Updated: Jun 16, 2019

Marketing is almost always a guessing game.

This can cause a lot of debate, second-guessing and atrophy among decision makers.


Someone from an organization that you know very well wanted to publish my article, 13 Ways to Kill Your Rotary Club in a blog. Read it here.


But the decision makers wanted me to rewrite the piece to change the title, change the tone of the article to be more sunny and list only ten ways.


Who's to say which version of the article will get more attention? What should I do?


It turns out that I have some data points on that title already:


- The article was inspired by the book, 13 Ways to Kill Your Community. It's fairly safe to say that author Doug Griffiths vetted the title at least informally and probably formally, as well.

### Given records
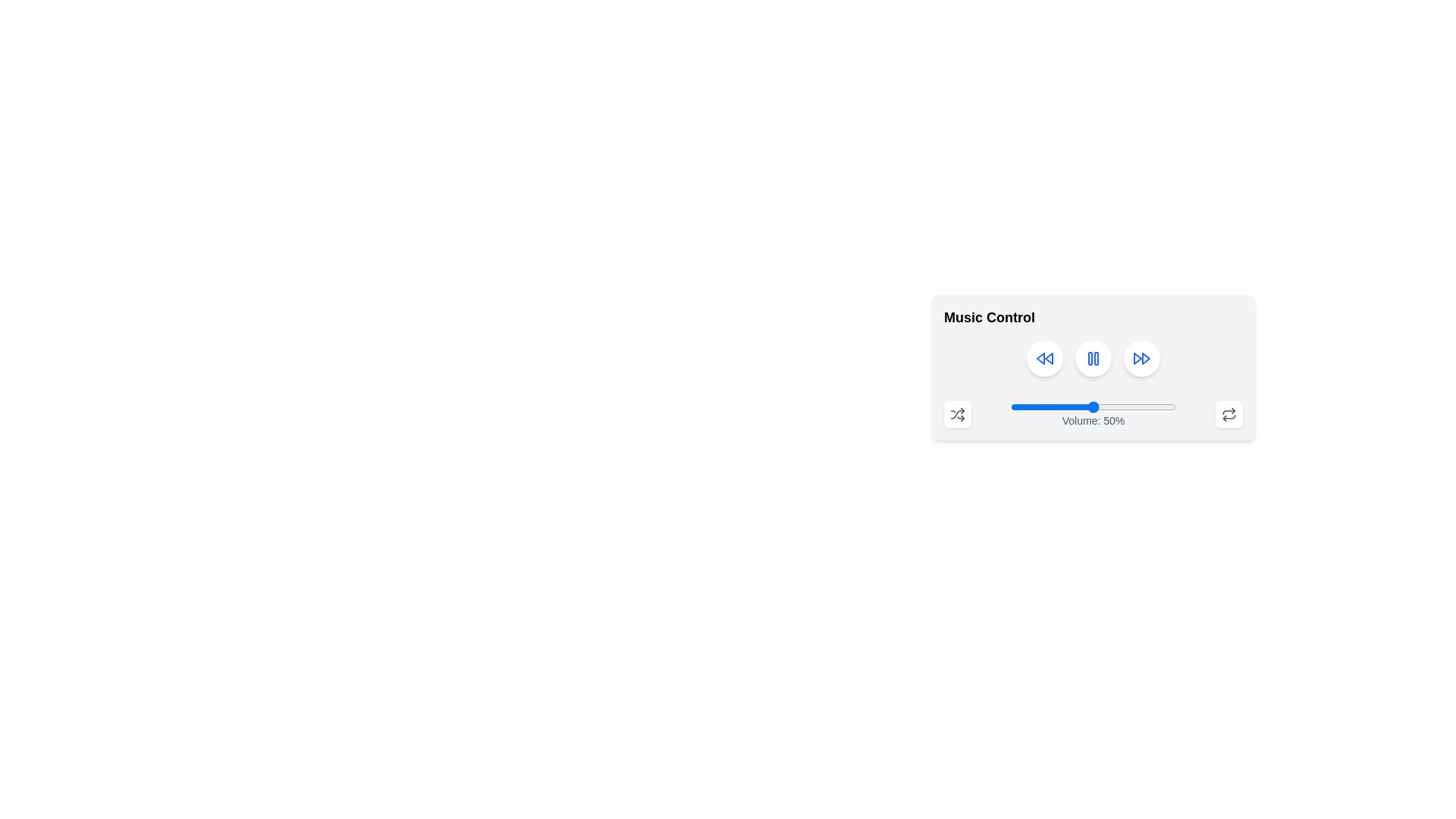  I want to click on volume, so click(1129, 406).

* * *

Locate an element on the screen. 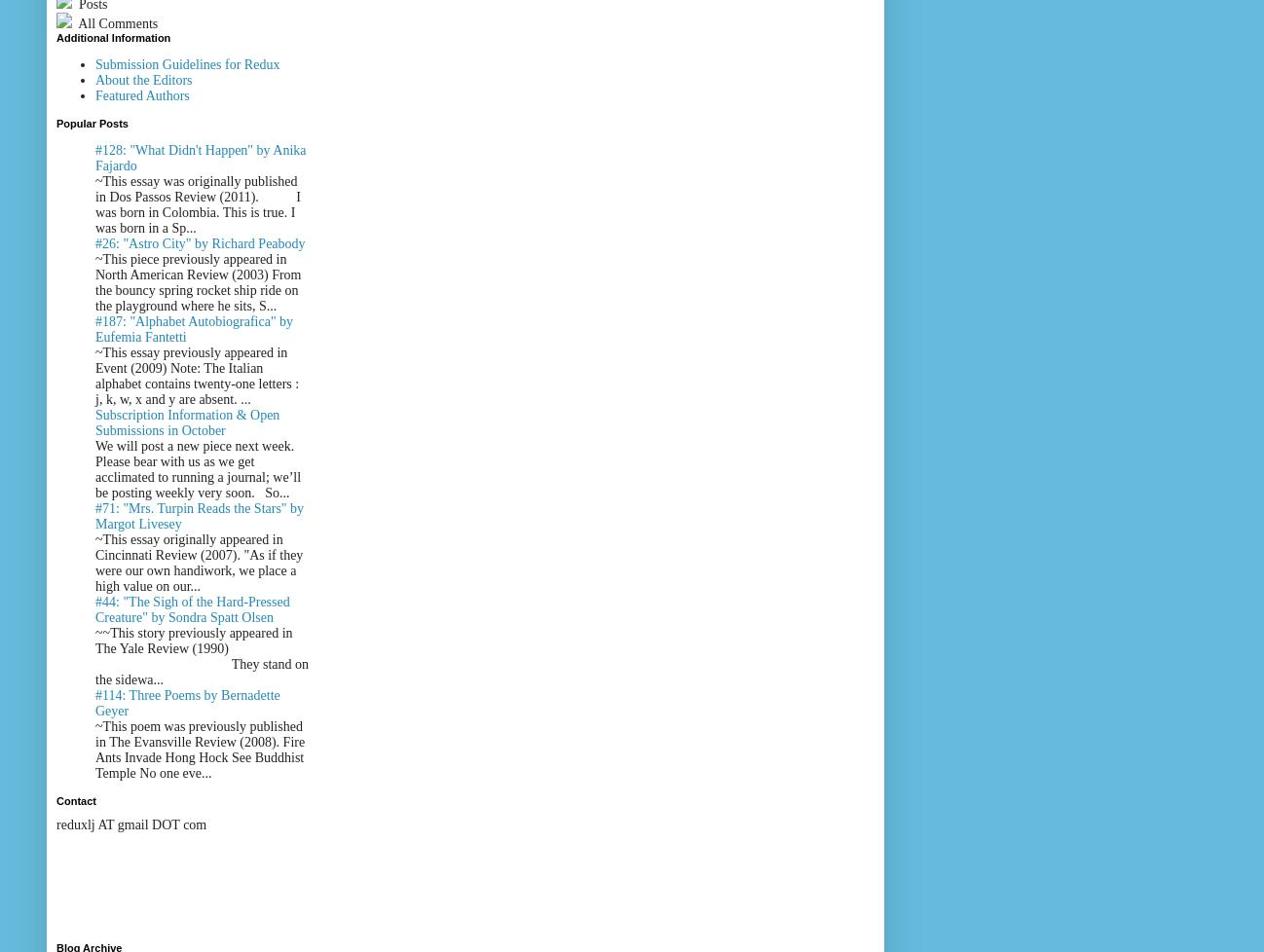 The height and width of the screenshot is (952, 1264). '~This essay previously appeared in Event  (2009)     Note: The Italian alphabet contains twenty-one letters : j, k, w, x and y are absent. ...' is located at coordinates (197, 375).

### Tasks to carry out
#1 Rework the part of the marketing article that begins at the words "Marketing is almost" and stops after "should I do?", putting "club leaders" wherever "decision makers" appears.
#2 According to the marketing article, what book inspired the piece on killing a Rotary club?
#3 Pick up the marketing article about retitling the Rotary club piece and keep writing from the end of its final sentence.

### Answers to the tasks
#1
Marketing is almost always a guessing game.

This can cause a lot of debate, second-guessing and atrophy among club leaders.


Someone from an organization that you know very well wanted to publish my article, 13 Ways to Kill Your Rotary Club in a blog. Read it here.


But the club leaders wanted me to rewrite the piece to change the title, change the tone of the article to be more sunny and list only ten ways.


Who's to say which version of the article will get more attention? What should I do?

#2 13 Ways to Kill Your Community, by Doug Griffiths.

#3
- My YouTube channel (subscribe for marketing tips) showed that nearly 500 people have already watched the 13 Ways video version of the article in the two weeks it's been online.


- I natively uploaded to different Facebook pages (watch one here), which has garnered many more views plus dozens of Shares


Lesson learned


Marketing may be predicated on guessing, but you can make educated guesses.

Good marketing means trusting your gut and early data points. If you have "proof of concept," stick to your guns.

When what you're doing is working, keep doing it and don't let others dissuade you unless they can provide proof of concept to their idea.